Un air de déjà vu flotte dans l’exposition de Jan Fabre à la Galerie Templon. Les sculptures en marbre blanc qui y sont présentées ont toutes en commun de renvoyer aux dessins de l’artiste. Tout est là, iconographie, cruauté du naturaliste, étrangeté de la chair recouverte d’insectes dévoreurs de mort, absence de violence, tout sauf l’agilité de la main de l’artiste. La majorité des œuvres comprennent un papillon. Leurs ailes tendues en l’air sont raides et plates comme des gaufrettes industrielles, autant dire assez éloignées de la souplesse et de la légèreté des lépidoptères. De même, les circonvolutions des cerveaux sur lesquels ils sont fréquemment posés sont gonflées pareilles à de la tuyauterie pour sapeur-pompier. Aucune tromperie ni surprise, ces Gisants ont été produits mécaniquement. La sensualité à laquelle les observateurs assidus de l’artiste sont habitués est remplacée par une dureté qui en déplace le plaisir de manière agaçante mais pas tout à fait stérile.
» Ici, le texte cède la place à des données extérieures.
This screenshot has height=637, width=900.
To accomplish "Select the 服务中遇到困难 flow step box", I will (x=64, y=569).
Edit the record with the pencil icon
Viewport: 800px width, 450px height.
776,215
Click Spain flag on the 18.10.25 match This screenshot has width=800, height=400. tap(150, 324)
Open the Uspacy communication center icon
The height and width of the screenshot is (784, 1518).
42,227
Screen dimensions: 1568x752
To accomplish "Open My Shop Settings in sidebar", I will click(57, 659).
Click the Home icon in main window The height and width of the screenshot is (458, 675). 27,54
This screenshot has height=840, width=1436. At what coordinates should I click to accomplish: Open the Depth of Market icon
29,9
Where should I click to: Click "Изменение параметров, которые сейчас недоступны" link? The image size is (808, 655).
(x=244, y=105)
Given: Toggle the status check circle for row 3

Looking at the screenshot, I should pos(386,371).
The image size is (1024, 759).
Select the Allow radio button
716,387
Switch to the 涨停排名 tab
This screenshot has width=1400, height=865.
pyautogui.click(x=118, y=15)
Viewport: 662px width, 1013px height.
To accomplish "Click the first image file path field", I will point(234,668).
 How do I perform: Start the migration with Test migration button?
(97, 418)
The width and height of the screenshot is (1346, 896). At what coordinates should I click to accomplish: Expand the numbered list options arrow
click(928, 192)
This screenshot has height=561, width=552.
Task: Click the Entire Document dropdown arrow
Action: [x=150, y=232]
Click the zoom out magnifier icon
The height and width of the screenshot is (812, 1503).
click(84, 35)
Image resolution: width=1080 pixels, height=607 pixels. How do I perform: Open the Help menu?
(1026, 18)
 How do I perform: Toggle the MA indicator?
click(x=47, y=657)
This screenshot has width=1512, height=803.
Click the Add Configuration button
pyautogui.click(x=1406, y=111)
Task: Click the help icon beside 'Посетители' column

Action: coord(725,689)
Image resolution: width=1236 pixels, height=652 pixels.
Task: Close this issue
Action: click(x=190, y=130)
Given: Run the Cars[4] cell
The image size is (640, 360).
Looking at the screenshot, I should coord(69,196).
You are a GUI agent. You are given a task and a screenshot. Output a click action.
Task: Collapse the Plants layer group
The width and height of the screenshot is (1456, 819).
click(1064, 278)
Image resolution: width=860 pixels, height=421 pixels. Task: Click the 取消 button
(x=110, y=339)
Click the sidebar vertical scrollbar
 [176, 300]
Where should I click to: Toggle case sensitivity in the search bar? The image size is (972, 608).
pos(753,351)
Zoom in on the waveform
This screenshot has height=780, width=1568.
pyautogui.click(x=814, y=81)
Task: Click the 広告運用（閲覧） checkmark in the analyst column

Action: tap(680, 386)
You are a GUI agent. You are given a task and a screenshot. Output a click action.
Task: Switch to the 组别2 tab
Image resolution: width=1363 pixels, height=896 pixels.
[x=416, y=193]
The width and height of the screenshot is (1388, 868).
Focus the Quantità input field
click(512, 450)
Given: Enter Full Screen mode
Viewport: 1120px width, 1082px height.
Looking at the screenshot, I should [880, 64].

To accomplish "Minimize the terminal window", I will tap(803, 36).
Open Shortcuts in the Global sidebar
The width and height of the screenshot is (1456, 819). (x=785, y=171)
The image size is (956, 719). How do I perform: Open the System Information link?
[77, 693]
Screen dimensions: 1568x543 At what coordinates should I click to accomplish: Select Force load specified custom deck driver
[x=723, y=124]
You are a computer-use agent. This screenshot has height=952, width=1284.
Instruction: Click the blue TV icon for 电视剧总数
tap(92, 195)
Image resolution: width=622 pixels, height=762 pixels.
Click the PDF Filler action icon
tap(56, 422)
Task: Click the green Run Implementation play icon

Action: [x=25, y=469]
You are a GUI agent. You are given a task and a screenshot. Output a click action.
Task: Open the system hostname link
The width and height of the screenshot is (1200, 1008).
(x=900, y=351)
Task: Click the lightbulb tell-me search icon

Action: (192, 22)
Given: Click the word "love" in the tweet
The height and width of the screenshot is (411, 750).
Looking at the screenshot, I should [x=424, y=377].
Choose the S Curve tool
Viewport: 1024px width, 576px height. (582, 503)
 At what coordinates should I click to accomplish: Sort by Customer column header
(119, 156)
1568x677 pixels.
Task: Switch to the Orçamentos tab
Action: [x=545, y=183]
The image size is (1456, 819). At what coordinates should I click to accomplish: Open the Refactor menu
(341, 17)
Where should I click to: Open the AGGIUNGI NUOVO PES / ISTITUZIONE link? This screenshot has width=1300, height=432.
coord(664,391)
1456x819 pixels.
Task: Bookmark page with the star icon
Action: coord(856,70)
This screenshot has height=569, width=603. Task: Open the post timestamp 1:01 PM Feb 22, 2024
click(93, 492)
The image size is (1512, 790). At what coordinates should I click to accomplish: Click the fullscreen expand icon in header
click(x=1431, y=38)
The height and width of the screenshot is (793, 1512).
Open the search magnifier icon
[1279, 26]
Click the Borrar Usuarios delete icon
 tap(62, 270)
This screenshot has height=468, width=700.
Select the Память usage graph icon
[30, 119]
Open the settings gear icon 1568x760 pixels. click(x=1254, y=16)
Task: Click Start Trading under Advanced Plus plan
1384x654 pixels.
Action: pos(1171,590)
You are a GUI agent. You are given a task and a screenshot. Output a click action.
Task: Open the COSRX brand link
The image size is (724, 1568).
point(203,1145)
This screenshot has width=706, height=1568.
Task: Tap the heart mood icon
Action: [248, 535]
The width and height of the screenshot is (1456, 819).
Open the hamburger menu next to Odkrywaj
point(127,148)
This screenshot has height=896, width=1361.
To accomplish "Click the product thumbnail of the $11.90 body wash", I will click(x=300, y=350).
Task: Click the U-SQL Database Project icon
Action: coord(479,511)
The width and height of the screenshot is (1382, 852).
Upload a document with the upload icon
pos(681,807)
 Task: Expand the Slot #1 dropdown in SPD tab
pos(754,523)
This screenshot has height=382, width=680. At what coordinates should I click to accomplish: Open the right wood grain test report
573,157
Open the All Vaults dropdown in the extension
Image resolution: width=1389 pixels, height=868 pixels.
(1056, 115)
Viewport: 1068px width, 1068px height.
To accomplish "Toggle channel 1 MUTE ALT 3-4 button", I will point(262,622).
Deux gisants se détachent du lot par leur taille importante. Contrairement aux autres œuvres, petits reliquaires qui ne figurent que le cerveau de l’être enterré, ces deux ci présentent des corps entiers. La première est un Hommage à Elizabeth Caroline Crosby, neuro-anatomiste américaine. Son corps nu repose sur un matelas mi tissu mi viscéral. Elle est entièrement drapée par un voile fin qui laisse apparaître la vieillesse de ses membres tout en en cachant les outrages. De la façon dont il est tendu, ce voile s’apparente à une mue, il a l’air d’une peau devenue trop ample pour elle mais dont on ne l’aurait pas ôtée par pudeur. La sculpture est parcourue d’insectes. On y trouve les scarabées bien aimés de Fabre, un papillon posé sur son visage, des vers et une poignée de mouches ou d’abeilles ; nuance qui prend son importance selon que l’on choisit d’interpréter leur présence comme le signe d’un dernier hommage, ou comme l’amorce du long ballet durant lequel ils festoieront ensemble.

Son pendant est un hommage à un autre scientifique, le biologiste et zoologiste autrichien Konrad Zacharias Lorenz. Lui est représenté dans un cercueil dont la partie haute est ouverte de sorte à permettre aux visiteurs de voir son visage. Il a les traits doux, proches de ceux de l’artiste. C’est par cette ressemblance que l’œuvre se rapproche de nous, en montant sur la pointe des pieds on peut percevoir les paupières closes de l’homme que son souffle éteint attendrit irrémédiablement.